Exercise description:
From the records below, copy out exactly the lines from the one containing "Task: Enable the Enable Blending checkbox" to the one containing "Task: Click the open project folder icon", both included. Add nothing else.

Records supplied:
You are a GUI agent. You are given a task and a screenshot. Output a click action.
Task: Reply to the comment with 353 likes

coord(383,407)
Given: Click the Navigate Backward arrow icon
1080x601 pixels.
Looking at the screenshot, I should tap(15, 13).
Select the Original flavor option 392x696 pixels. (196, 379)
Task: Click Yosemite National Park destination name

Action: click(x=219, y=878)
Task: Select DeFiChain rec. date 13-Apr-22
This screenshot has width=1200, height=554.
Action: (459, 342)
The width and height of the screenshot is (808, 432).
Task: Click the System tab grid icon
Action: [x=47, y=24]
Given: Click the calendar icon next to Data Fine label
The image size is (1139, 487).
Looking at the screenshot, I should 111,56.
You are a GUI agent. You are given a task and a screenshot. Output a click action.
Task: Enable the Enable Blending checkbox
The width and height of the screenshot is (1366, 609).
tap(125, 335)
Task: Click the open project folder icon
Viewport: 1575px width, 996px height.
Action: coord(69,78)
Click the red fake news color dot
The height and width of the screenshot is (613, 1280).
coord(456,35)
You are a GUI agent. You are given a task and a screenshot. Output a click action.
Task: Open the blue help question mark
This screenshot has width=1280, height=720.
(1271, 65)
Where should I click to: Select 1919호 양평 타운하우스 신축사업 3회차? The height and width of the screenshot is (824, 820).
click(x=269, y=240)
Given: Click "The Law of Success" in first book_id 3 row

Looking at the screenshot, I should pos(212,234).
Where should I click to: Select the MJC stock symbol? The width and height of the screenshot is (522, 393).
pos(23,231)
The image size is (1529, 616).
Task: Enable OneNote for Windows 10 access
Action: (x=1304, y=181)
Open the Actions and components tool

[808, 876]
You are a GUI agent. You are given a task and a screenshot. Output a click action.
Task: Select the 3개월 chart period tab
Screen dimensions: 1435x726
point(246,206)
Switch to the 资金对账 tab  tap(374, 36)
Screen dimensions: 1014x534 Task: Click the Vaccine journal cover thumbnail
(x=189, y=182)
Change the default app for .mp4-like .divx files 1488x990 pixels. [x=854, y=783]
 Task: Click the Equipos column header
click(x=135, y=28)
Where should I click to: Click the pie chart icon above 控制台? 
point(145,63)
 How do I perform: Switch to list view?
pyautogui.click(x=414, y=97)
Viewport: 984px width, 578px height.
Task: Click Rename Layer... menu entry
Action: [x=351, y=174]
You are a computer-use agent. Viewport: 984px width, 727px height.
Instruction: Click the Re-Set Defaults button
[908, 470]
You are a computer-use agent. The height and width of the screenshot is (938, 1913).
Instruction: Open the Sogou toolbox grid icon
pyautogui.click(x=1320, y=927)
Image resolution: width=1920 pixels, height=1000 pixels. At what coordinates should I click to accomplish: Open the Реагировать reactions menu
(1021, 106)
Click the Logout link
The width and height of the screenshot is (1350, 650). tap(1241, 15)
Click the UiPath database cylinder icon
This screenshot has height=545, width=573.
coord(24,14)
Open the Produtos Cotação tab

Written reply:
Task: Enable the Enable Blending checkbox
The width and height of the screenshot is (1366, 609).
tap(125, 335)
Task: Click the open project folder icon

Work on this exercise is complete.